#### RECORDS ####

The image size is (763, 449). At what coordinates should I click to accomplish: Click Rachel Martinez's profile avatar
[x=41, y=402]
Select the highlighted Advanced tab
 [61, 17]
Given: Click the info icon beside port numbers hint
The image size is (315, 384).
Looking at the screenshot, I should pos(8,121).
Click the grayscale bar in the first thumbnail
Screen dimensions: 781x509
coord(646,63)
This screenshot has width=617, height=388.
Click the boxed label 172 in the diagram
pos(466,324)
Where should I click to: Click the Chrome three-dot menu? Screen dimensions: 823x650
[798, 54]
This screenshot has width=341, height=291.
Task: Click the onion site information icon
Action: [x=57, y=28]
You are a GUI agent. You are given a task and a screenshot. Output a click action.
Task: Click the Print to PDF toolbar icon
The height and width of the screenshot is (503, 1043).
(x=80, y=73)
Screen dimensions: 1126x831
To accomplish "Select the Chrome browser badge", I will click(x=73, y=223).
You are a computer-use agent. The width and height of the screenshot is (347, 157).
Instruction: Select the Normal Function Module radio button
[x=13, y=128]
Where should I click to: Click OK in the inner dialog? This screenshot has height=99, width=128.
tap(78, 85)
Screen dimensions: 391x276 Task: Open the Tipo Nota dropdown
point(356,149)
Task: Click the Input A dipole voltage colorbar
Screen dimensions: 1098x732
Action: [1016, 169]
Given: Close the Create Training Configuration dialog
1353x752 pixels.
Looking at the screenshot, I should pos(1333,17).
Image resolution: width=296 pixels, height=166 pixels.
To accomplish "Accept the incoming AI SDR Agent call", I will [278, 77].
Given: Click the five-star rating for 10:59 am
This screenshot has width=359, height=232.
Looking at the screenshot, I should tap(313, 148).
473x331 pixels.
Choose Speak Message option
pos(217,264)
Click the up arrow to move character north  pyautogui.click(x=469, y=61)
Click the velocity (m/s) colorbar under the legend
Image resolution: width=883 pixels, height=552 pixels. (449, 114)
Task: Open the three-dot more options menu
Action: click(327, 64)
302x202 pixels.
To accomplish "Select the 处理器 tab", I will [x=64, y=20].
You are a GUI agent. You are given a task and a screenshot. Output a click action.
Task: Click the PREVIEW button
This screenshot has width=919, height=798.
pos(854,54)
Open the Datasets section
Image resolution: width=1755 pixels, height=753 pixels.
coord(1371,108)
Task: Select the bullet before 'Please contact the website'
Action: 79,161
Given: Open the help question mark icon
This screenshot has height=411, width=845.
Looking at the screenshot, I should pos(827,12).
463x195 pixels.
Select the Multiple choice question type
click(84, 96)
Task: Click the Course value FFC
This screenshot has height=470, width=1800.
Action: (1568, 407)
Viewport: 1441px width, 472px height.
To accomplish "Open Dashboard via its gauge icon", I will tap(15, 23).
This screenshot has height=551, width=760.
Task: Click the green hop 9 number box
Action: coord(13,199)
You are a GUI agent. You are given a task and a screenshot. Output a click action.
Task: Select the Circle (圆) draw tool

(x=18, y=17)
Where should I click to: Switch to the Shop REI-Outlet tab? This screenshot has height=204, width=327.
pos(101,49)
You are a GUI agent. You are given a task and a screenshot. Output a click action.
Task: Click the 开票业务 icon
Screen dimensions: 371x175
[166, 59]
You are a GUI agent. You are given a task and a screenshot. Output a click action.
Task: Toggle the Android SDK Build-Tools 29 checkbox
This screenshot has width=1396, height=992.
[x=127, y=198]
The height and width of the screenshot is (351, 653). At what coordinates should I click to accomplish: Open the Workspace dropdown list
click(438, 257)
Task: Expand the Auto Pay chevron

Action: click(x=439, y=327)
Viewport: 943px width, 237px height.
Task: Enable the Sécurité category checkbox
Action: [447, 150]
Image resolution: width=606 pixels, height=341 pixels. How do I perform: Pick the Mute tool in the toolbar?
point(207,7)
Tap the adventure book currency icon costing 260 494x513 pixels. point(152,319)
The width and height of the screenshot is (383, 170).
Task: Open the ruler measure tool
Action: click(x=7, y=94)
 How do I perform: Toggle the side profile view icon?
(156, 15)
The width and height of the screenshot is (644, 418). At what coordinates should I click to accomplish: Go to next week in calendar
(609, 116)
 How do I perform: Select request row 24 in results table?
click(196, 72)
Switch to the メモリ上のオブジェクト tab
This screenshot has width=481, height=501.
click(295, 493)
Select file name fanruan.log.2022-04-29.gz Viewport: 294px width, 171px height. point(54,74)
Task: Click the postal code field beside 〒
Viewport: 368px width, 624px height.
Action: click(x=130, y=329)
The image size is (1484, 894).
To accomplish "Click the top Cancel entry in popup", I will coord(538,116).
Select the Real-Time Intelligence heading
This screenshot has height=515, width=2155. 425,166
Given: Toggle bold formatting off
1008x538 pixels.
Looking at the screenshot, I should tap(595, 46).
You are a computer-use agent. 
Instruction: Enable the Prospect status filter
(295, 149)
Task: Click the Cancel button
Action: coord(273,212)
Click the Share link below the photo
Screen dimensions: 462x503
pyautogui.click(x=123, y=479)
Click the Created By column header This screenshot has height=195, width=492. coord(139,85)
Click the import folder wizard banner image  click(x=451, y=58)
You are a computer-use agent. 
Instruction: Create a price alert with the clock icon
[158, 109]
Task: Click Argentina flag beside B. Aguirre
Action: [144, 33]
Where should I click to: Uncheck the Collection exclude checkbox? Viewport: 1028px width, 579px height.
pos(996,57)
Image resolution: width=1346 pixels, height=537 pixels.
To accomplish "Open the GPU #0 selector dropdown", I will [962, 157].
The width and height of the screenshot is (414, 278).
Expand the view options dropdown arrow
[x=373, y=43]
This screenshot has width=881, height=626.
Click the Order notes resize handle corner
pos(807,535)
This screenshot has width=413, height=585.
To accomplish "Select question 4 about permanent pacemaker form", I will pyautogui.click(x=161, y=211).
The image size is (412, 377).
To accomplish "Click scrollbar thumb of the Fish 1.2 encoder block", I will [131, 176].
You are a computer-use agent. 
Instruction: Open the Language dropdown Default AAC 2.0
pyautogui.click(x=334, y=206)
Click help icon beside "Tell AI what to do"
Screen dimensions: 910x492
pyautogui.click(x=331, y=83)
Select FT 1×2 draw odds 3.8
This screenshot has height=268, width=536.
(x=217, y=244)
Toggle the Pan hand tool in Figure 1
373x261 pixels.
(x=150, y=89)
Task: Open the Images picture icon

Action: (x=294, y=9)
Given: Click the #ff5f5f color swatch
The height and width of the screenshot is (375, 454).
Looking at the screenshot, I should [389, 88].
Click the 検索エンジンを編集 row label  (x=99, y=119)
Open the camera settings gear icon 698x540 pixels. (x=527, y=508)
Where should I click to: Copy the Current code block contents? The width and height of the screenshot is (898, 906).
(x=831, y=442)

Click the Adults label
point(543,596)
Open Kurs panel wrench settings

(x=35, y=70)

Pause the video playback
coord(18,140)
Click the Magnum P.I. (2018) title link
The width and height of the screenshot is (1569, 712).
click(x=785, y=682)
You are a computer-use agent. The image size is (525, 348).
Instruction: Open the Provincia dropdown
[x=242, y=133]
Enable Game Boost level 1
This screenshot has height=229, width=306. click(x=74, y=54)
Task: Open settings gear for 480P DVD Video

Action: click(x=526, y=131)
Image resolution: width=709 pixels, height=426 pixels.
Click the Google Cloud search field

####

=== TASK PROMPT ===
Your answer must be the full set of records above, reproduced exactly.

=== RESULT FOR THIS TASK ===
The image size is (763, 449). At what coordinates should I click to accomplish: Click Rachel Martinez's profile avatar
[x=41, y=402]
Select the highlighted Advanced tab
 [61, 17]
Given: Click the info icon beside port numbers hint
The image size is (315, 384).
Looking at the screenshot, I should pos(8,121).
Click the grayscale bar in the first thumbnail
Screen dimensions: 781x509
coord(646,63)
This screenshot has width=617, height=388.
Click the boxed label 172 in the diagram
pos(466,324)
Where should I click to: Click the Chrome three-dot menu? Screen dimensions: 823x650
[798, 54]
This screenshot has width=341, height=291.
Task: Click the onion site information icon
Action: [x=57, y=28]
You are a GUI agent. You are given a task and a screenshot. Output a click action.
Task: Click the Print to PDF toolbar icon
The height and width of the screenshot is (503, 1043).
(x=80, y=73)
Screen dimensions: 1126x831
To accomplish "Select the Chrome browser badge", I will click(x=73, y=223).
You are a computer-use agent. The width and height of the screenshot is (347, 157).
Instruction: Select the Normal Function Module radio button
[x=13, y=128]
Where should I click to: Click OK in the inner dialog? This screenshot has height=99, width=128.
tap(78, 85)
Screen dimensions: 391x276 Task: Open the Tipo Nota dropdown
point(356,149)
Task: Click the Input A dipole voltage colorbar
Screen dimensions: 1098x732
Action: [1016, 169]
Given: Close the Create Training Configuration dialog
1353x752 pixels.
Looking at the screenshot, I should pos(1333,17).
Image resolution: width=296 pixels, height=166 pixels.
To accomplish "Accept the incoming AI SDR Agent call", I will [278, 77].
Given: Click the five-star rating for 10:59 am
This screenshot has width=359, height=232.
Looking at the screenshot, I should tap(313, 148).
473x331 pixels.
Choose Speak Message option
pos(217,264)
Click the up arrow to move character north  pyautogui.click(x=469, y=61)
Click the velocity (m/s) colorbar under the legend
Image resolution: width=883 pixels, height=552 pixels. (449, 114)
Task: Open the three-dot more options menu
Action: click(327, 64)
302x202 pixels.
To accomplish "Select the 处理器 tab", I will [x=64, y=20].
You are a GUI agent. You are given a task and a screenshot. Output a click action.
Task: Click the PREVIEW button
This screenshot has width=919, height=798.
pos(854,54)
Open the Datasets section
Image resolution: width=1755 pixels, height=753 pixels.
coord(1371,108)
Task: Select the bullet before 'Please contact the website'
Action: 79,161
Given: Open the help question mark icon
This screenshot has height=411, width=845.
Looking at the screenshot, I should pos(827,12).
463x195 pixels.
Select the Multiple choice question type
click(84, 96)
Task: Click the Course value FFC
This screenshot has height=470, width=1800.
Action: (1568, 407)
Viewport: 1441px width, 472px height.
To accomplish "Open Dashboard via its gauge icon", I will tap(15, 23).
This screenshot has height=551, width=760.
Task: Click the green hop 9 number box
Action: coord(13,199)
You are a GUI agent. You are given a task and a screenshot. Output a click action.
Task: Select the Circle (圆) draw tool

(x=18, y=17)
Where should I click to: Switch to the Shop REI-Outlet tab? This screenshot has height=204, width=327.
pos(101,49)
You are a GUI agent. You are given a task and a screenshot. Output a click action.
Task: Click the 开票业务 icon
Screen dimensions: 371x175
[166, 59]
You are a GUI agent. You are given a task and a screenshot. Output a click action.
Task: Toggle the Android SDK Build-Tools 29 checkbox
This screenshot has width=1396, height=992.
[x=127, y=198]
The height and width of the screenshot is (351, 653). At what coordinates should I click to accomplish: Open the Workspace dropdown list
click(438, 257)
Task: Expand the Auto Pay chevron

Action: click(x=439, y=327)
Viewport: 943px width, 237px height.
Task: Enable the Sécurité category checkbox
Action: [447, 150]
Image resolution: width=606 pixels, height=341 pixels. How do I perform: Pick the Mute tool in the toolbar?
point(207,7)
Tap the adventure book currency icon costing 260 494x513 pixels. point(152,319)
The width and height of the screenshot is (383, 170).
Task: Open the ruler measure tool
Action: click(x=7, y=94)
 How do I perform: Toggle the side profile view icon?
(156, 15)
The width and height of the screenshot is (644, 418). At what coordinates should I click to accomplish: Go to next week in calendar
(609, 116)
 How do I perform: Select request row 24 in results table?
click(196, 72)
Switch to the メモリ上のオブジェクト tab
This screenshot has width=481, height=501.
click(295, 493)
Select file name fanruan.log.2022-04-29.gz Viewport: 294px width, 171px height. point(54,74)
Task: Click the postal code field beside 〒
Viewport: 368px width, 624px height.
Action: click(x=130, y=329)
The image size is (1484, 894).
To accomplish "Click the top Cancel entry in popup", I will coord(538,116).
Select the Real-Time Intelligence heading
This screenshot has height=515, width=2155. 425,166
Given: Toggle bold formatting off
1008x538 pixels.
Looking at the screenshot, I should tap(595, 46).
You are a computer-use agent. 
Instruction: Enable the Prospect status filter
(295, 149)
Task: Click the Cancel button
Action: coord(273,212)
Click the Share link below the photo
Screen dimensions: 462x503
pyautogui.click(x=123, y=479)
Click the Created By column header This screenshot has height=195, width=492. coord(139,85)
Click the import folder wizard banner image  click(x=451, y=58)
You are a computer-use agent. 
Instruction: Create a price alert with the clock icon
[158, 109]
Task: Click Argentina flag beside B. Aguirre
Action: [144, 33]
Where should I click to: Uncheck the Collection exclude checkbox? Viewport: 1028px width, 579px height.
pos(996,57)
Image resolution: width=1346 pixels, height=537 pixels.
To accomplish "Open the GPU #0 selector dropdown", I will [962, 157].
The width and height of the screenshot is (414, 278).
Expand the view options dropdown arrow
[x=373, y=43]
This screenshot has width=881, height=626.
Click the Order notes resize handle corner
pos(807,535)
This screenshot has width=413, height=585.
To accomplish "Select question 4 about permanent pacemaker form", I will pyautogui.click(x=161, y=211).
The image size is (412, 377).
To accomplish "Click scrollbar thumb of the Fish 1.2 encoder block", I will [131, 176].
You are a computer-use agent. 
Instruction: Open the Language dropdown Default AAC 2.0
pyautogui.click(x=334, y=206)
Click help icon beside "Tell AI what to do"
Screen dimensions: 910x492
pyautogui.click(x=331, y=83)
Select FT 1×2 draw odds 3.8
This screenshot has height=268, width=536.
(x=217, y=244)
Toggle the Pan hand tool in Figure 1
373x261 pixels.
(x=150, y=89)
Task: Open the Images picture icon

Action: (x=294, y=9)
Given: Click the #ff5f5f color swatch
The height and width of the screenshot is (375, 454).
Looking at the screenshot, I should [389, 88].
Click the 検索エンジンを編集 row label  (x=99, y=119)
Open the camera settings gear icon 698x540 pixels. (x=527, y=508)
Where should I click to: Copy the Current code block contents? The width and height of the screenshot is (898, 906).
(x=831, y=442)

Click the Adults label
point(543,596)
Open Kurs panel wrench settings

(x=35, y=70)

Pause the video playback
coord(18,140)
Click the Magnum P.I. (2018) title link
The width and height of the screenshot is (1569, 712).
click(x=785, y=682)
You are a computer-use agent. The image size is (525, 348).
Instruction: Open the Provincia dropdown
[x=242, y=133]
Enable Game Boost level 1
This screenshot has height=229, width=306. click(x=74, y=54)
Task: Open settings gear for 480P DVD Video

Action: click(x=526, y=131)
Image resolution: width=709 pixels, height=426 pixels.
Click the Google Cloud search field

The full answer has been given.